> RECORDS FOR THIS TASK:
◆ ◆ ◆ ◆ ◆
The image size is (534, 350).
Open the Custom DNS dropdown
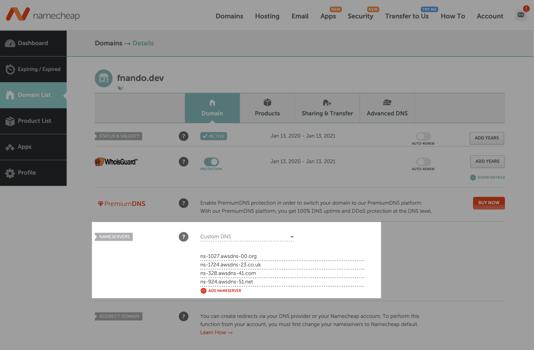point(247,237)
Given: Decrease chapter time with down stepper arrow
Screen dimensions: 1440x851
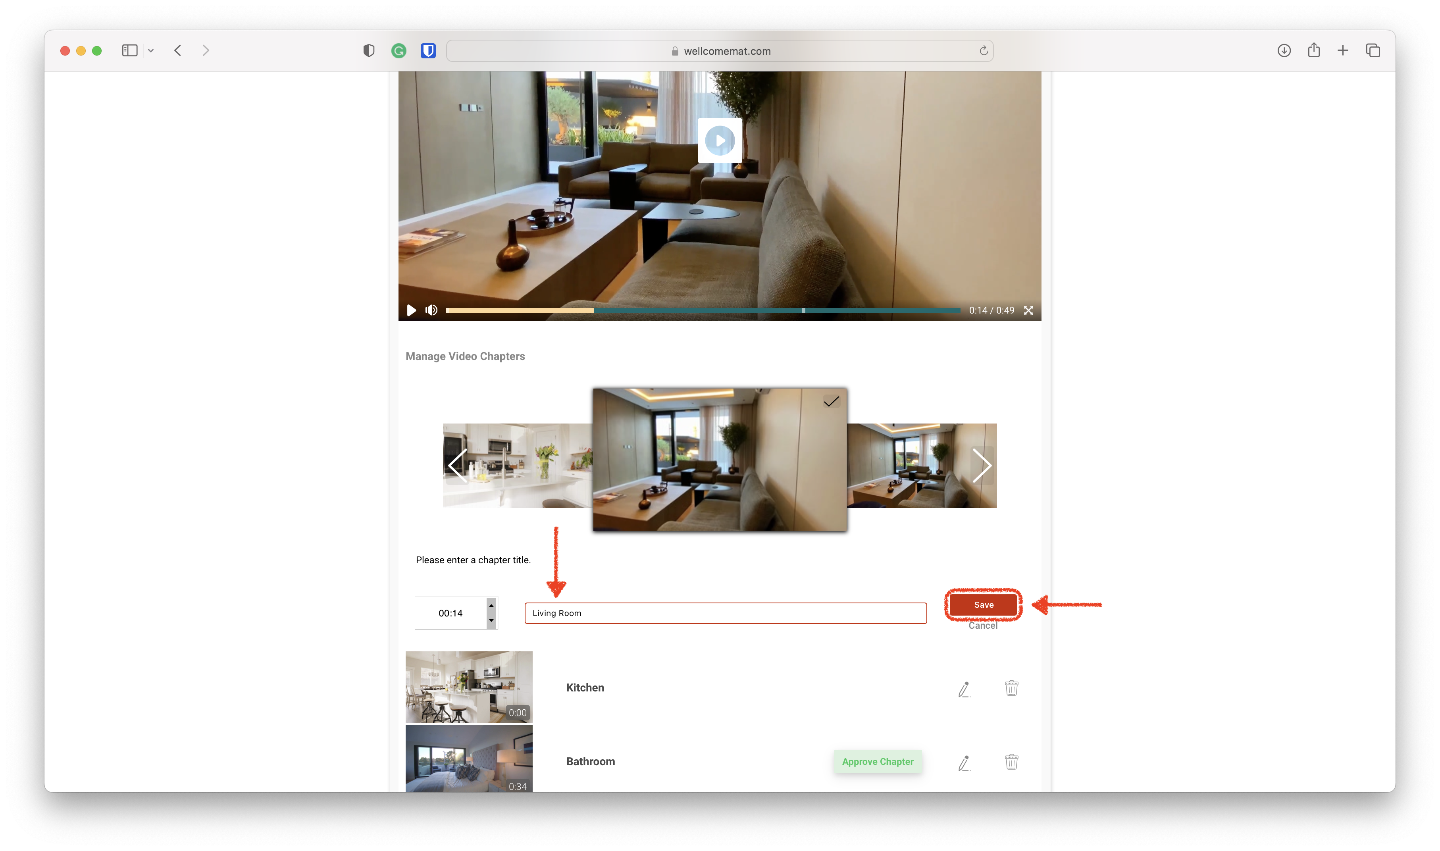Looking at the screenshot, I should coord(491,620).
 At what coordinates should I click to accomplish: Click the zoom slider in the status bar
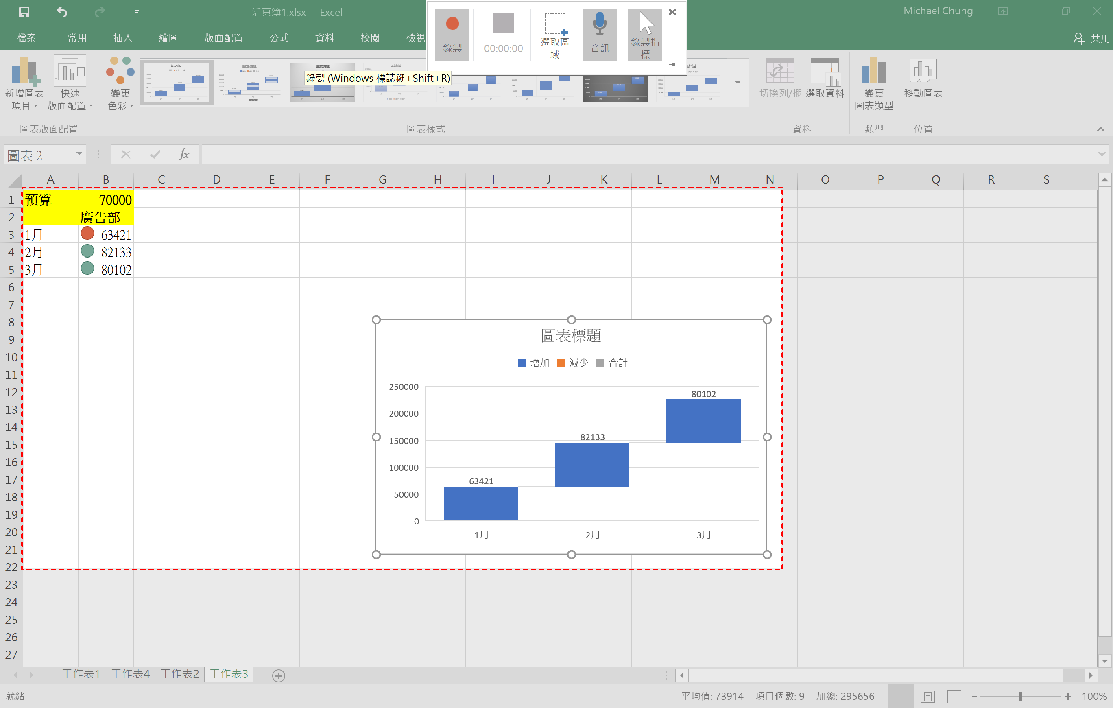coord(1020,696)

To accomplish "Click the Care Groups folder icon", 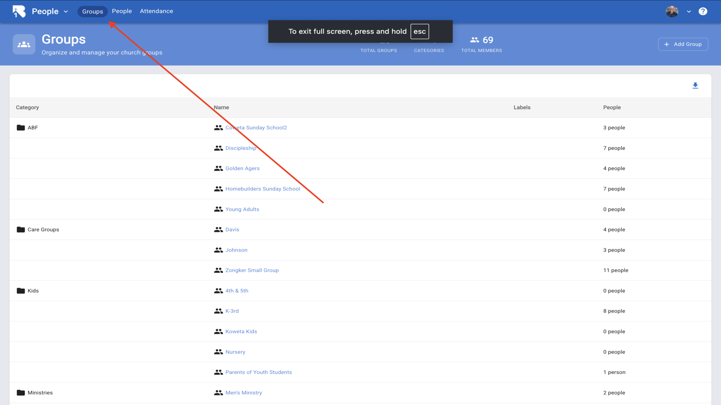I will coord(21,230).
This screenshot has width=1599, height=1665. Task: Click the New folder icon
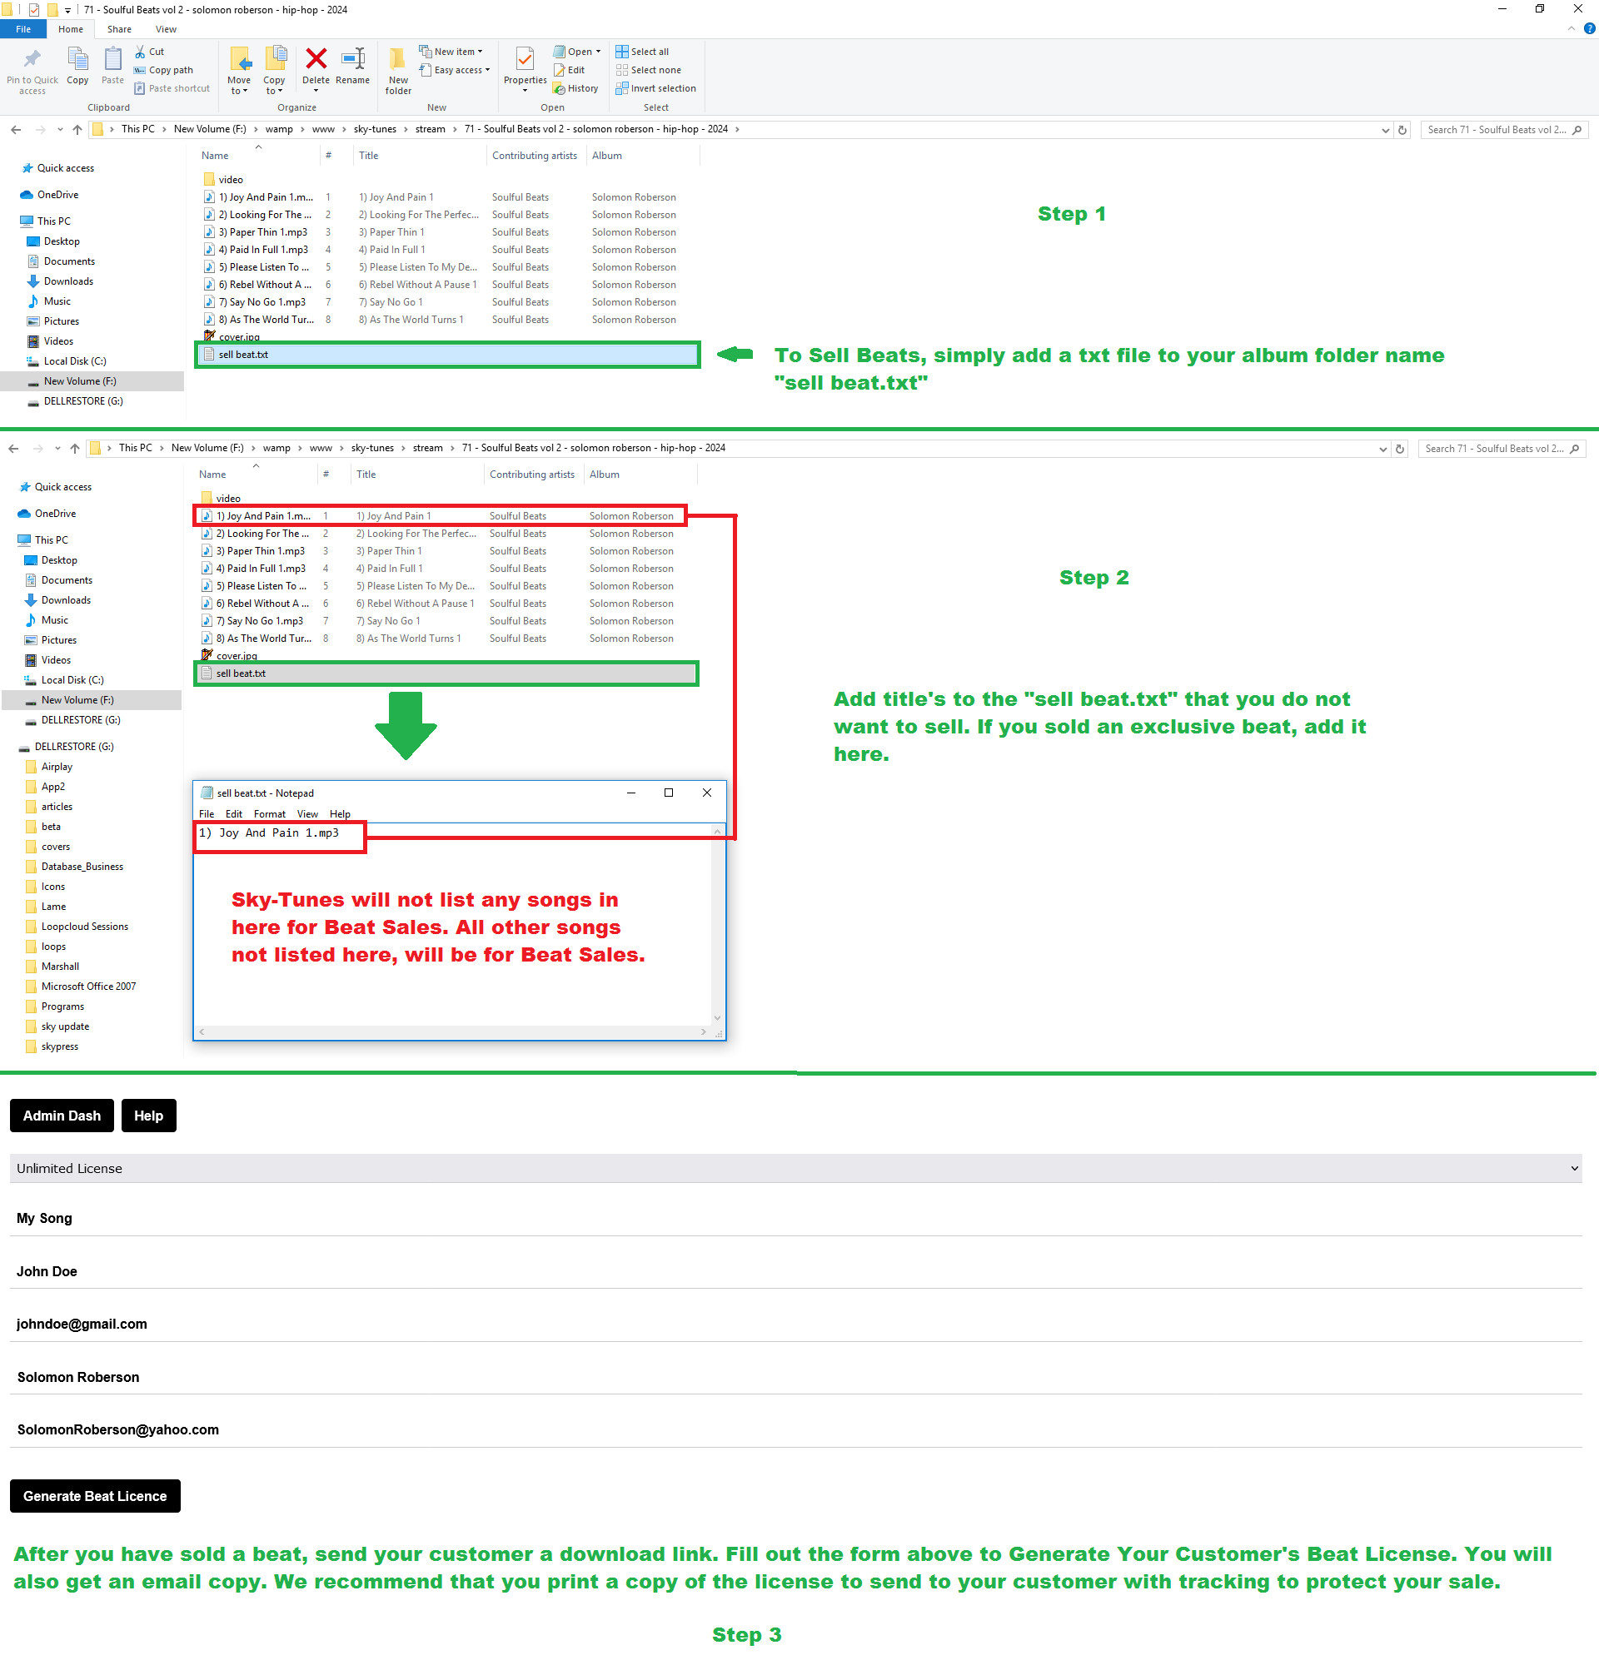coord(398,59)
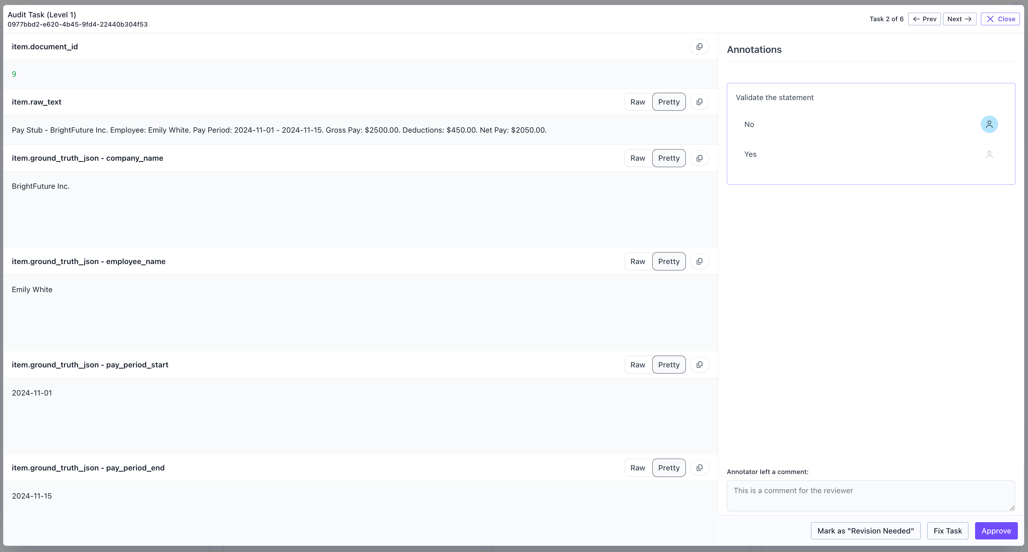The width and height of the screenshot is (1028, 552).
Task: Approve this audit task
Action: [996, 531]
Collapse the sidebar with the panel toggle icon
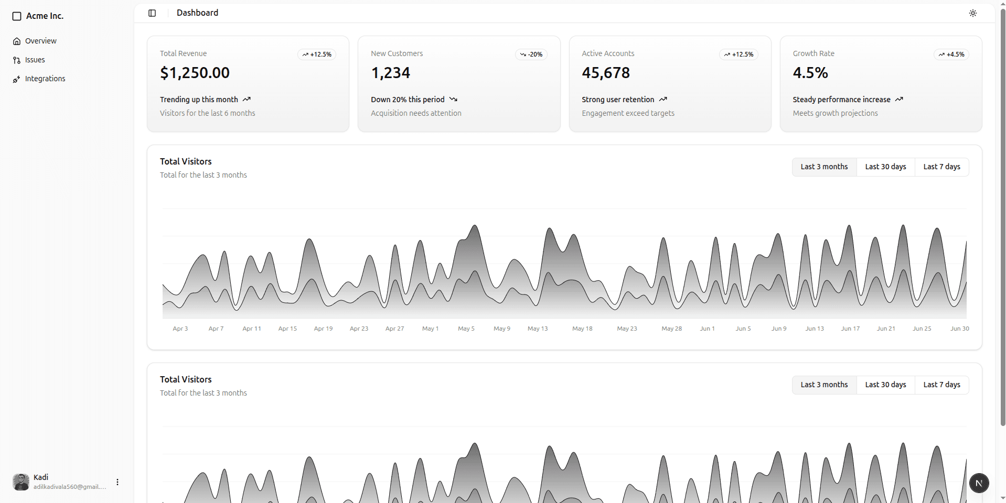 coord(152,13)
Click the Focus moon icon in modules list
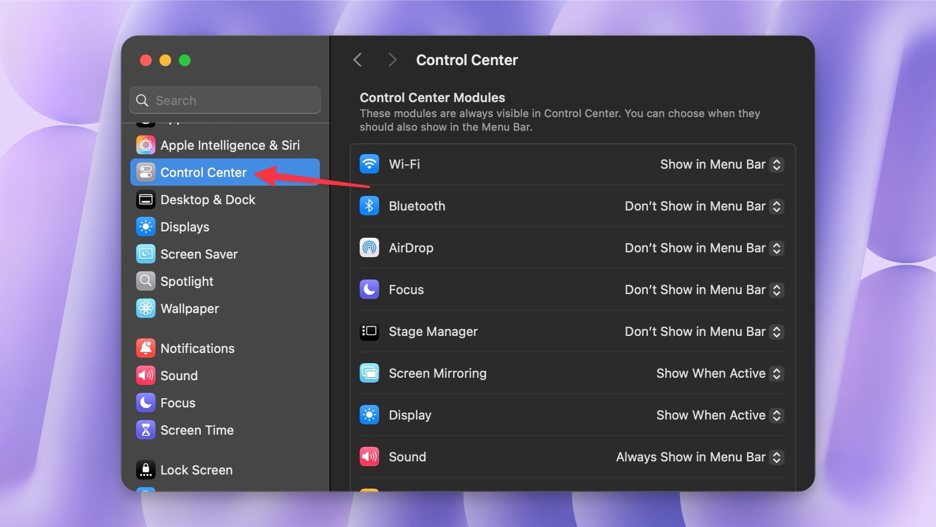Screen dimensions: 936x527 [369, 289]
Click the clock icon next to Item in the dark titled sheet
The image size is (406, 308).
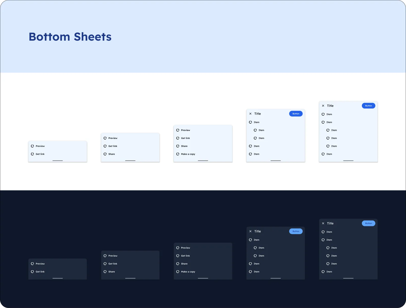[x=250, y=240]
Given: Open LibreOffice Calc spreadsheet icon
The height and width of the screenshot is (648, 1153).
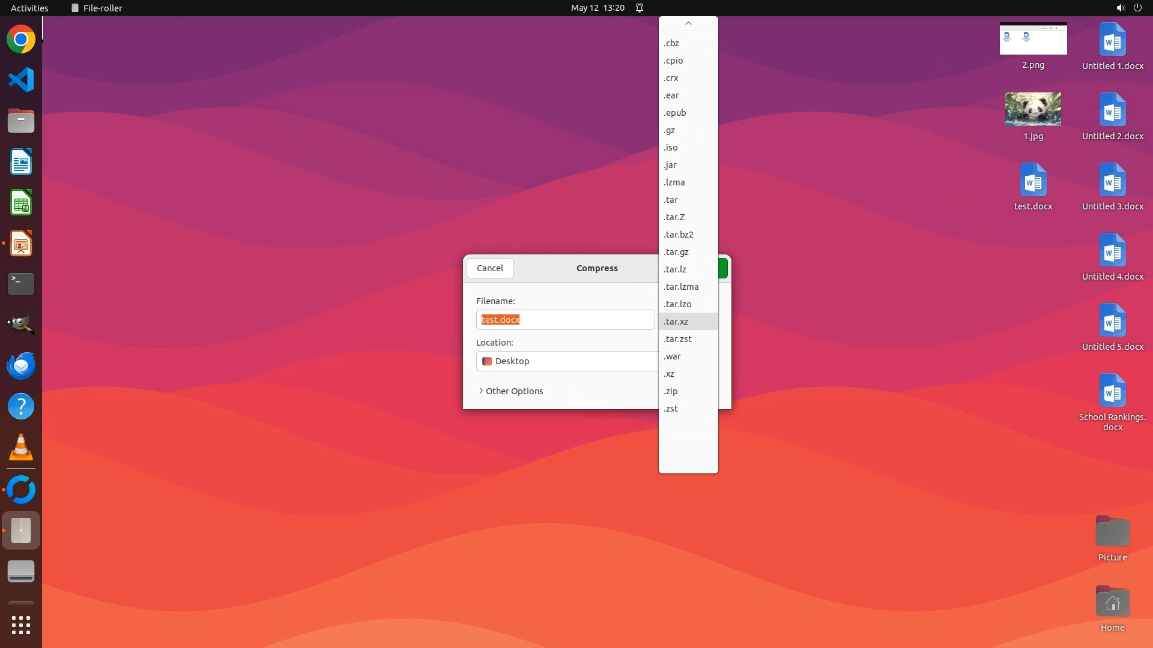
◆ ◆ ◆ ◆ ◆
> ASSIGNMENT: The answer must be an exact copy of the lines from the one with "Given: Open LibreOffice Calc spreadsheet icon" through the final line above, both ends included, and nothing else; pictures stay out.

> REPLY TO THE EXERCISE:
Given: Open LibreOffice Calc spreadsheet icon
The height and width of the screenshot is (648, 1153).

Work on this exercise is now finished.